For some tests, they might be important. Maybe you are calculating the age someone can retire, so you need to know their location & age.
But if it isn't important, you can swap it out with Faker data, which massively hints that the specific values are not important to this test.
Here is the same example, using Faker:
const inputData = {
age: faker.number.int({ min: 18, max: 100 }),
name: faker.person.fullName(),
email: faker.internet.email(),
address: {
street: faker.location.streetAddress(),
city: faker.location.city(),
state: faker.location.state(),
zipCode: faker.location.zipCode(),
},
phoneNumber: faker.phone.number(),
};
When you read the test now, it is clear that the specific values (like 40 years old, USA address and phone number) are not important for the test.
Helps with testing realistic data
I have written and seen tons of tests with input data like this, with just random and not well-thought-out values:
const inputData = {
name: 'asdfasdf',
email: 'asdfasdf',
address: 'test',
phoneNumber: '123',
dateOfBirth: '2000-01-01',
username: 'user123',
city: 'xxx',
};
This can be ok... it makes it obvious that the specific values aren't important. But it can also mean your tests aren't catching edge cases or issues that might occur with more realistic data - like longer names, special characters in emails, or varying phone number formats.
If we were using Faker, the values would be random each time and much more realistic - a real email address, a real name (first & last), real phone number and so on.
Using real data that is more similar to what your users will use means your tests are more realistic - so they are more valuable.
But make sure your tests are not flaky after you start using Faker
Every time you run a test, the Faker data will be different.
Doing this can in some cases make tests flaky , if your tests will only pass with specific data.
Note: If your tests are flaky because they only pass with specific data - this might be a code smell that indicates your test is not well designed.

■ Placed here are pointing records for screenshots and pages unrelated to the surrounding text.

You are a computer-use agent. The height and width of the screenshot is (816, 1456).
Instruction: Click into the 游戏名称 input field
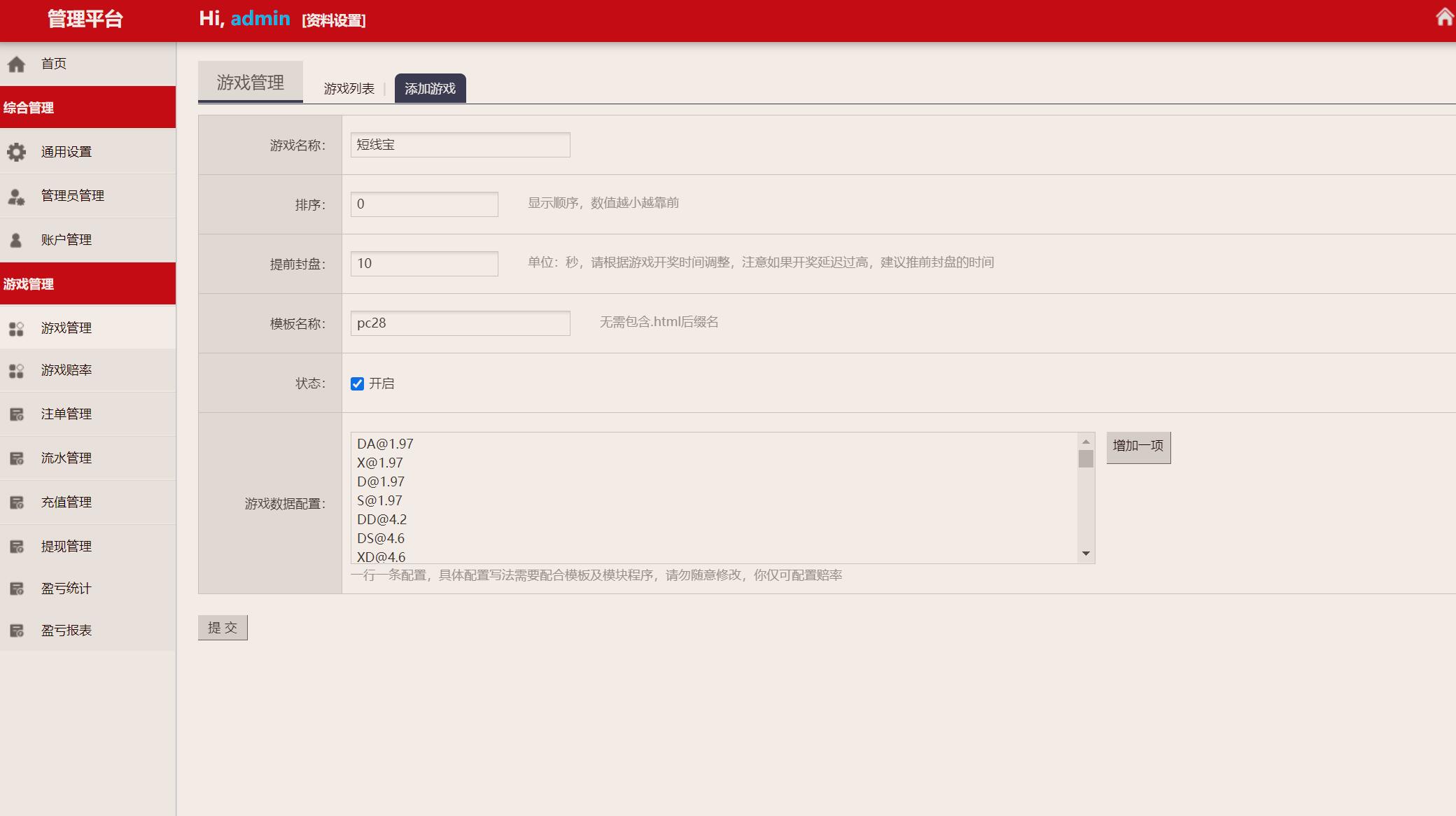(460, 145)
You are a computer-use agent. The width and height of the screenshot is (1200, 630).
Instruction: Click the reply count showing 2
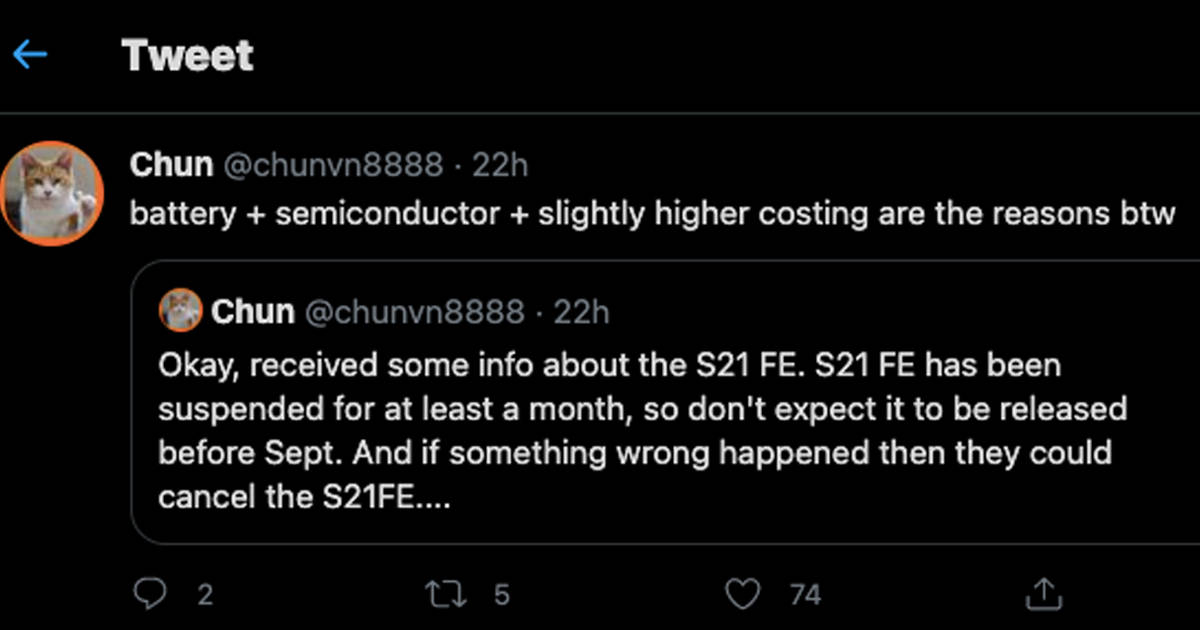(205, 596)
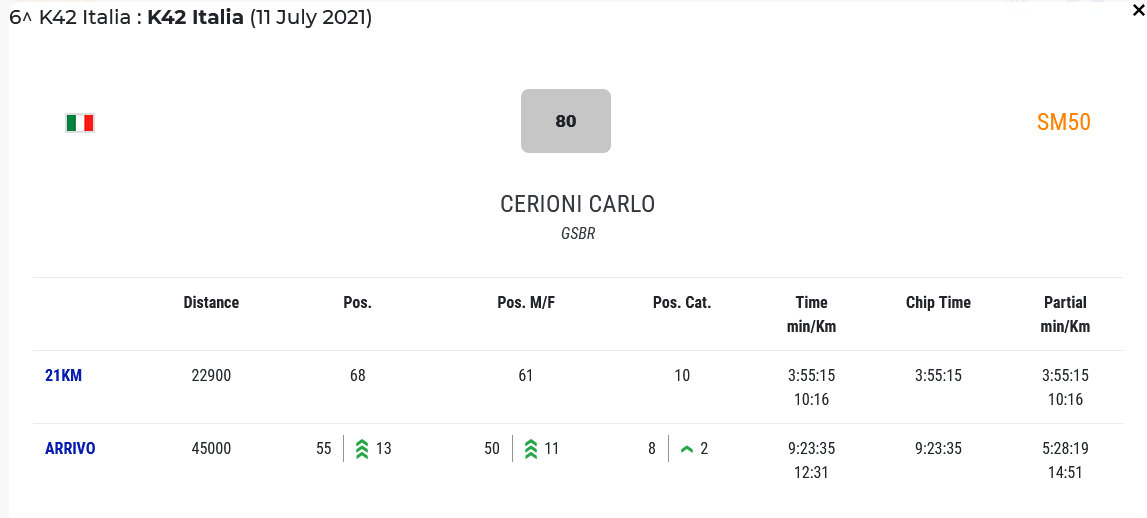Click the Italian flag icon
Screen dimensions: 1147x518
(80, 123)
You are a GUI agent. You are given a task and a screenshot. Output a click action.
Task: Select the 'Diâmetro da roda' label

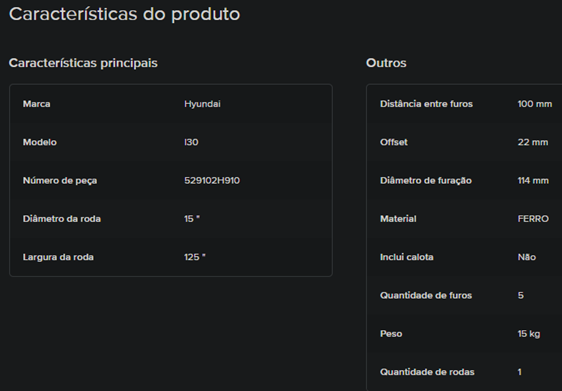62,219

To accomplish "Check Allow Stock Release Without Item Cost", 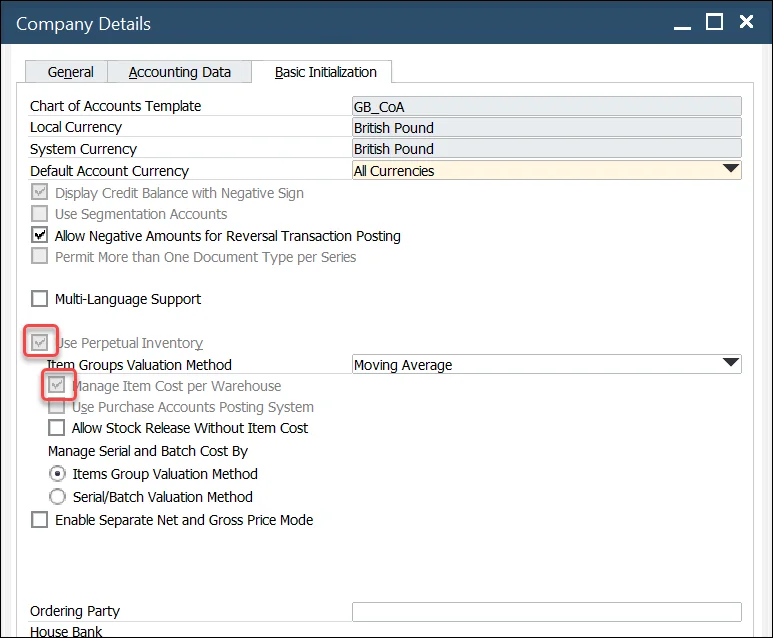I will coord(57,428).
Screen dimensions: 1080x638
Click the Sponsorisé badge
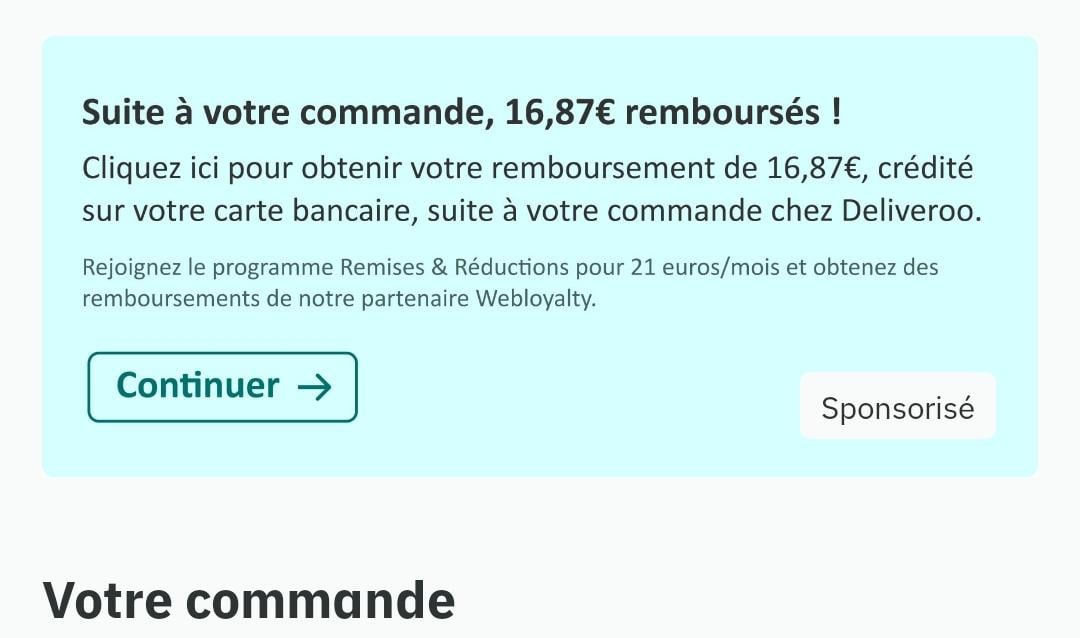tap(897, 407)
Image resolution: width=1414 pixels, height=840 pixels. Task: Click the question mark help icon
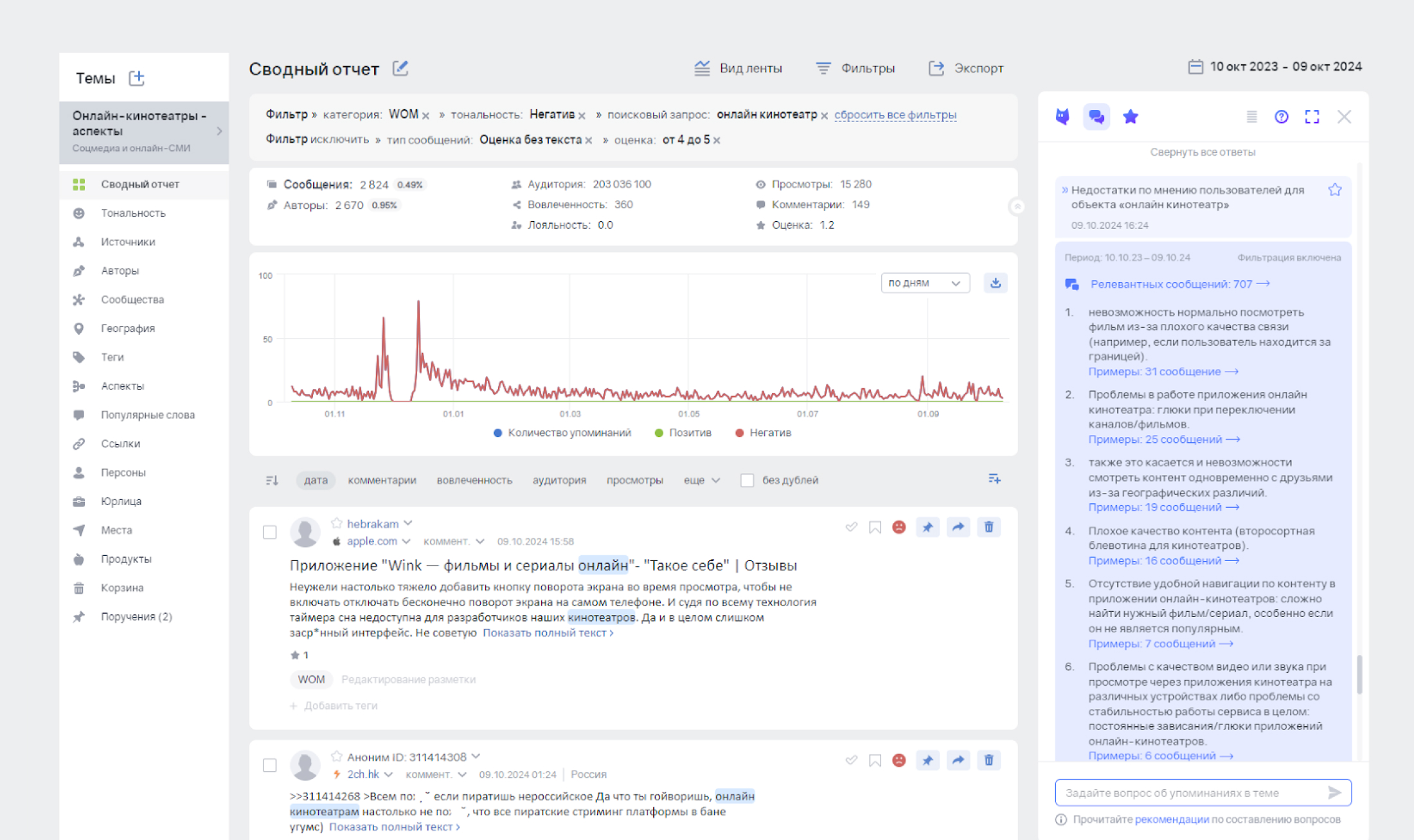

Of course: if Faker's data is causing flaky tests, it is easy to swap it out for hardcoded values.
Just be sure that it isn't failing due to a badly designed test, or a real bug.
Remember that real users in your app will essentially be inputting and using 'random' data.
If your tests work with any valid input (i.e. with any random data from Faker), then it probably means your tests are of higher quality.
When to NOT use Faker data
I am not advocating for changing every possible value into something that is generated from Faker. There are definitely times to use it, and times to NOT use it.
Here are some typical times you wouldn't want to reach for it:
- testing extreme values (-1, 0, very small/large values), empty arrays, etc
- when the specific value is important to a test - for example testing specific email/domain, specific ages, etc
- when testing validation you will probably need to test invalid data (such as incorrectly formed phone numbers, email addresses)
- when you need consistent values used between multiple tests for comparison purposes
- for regression tests when working with a bug that happened with specific data
Note: You can make Faker data deterministic
You can call faker.seed(someValue) to make the random data that Faker JS will return deterministic.
This can also be great if you want to use snapshots in your tests.
import { faker } from '@faker-js/faker';
faker.seed(123); // This will generate the same "random" data every time
Tip: If you are finding tests only fail on CI/CD but not locally and you suspect Faker's random data might be making this hard to debug, then temporarily making Faker deterministic can be really helpful.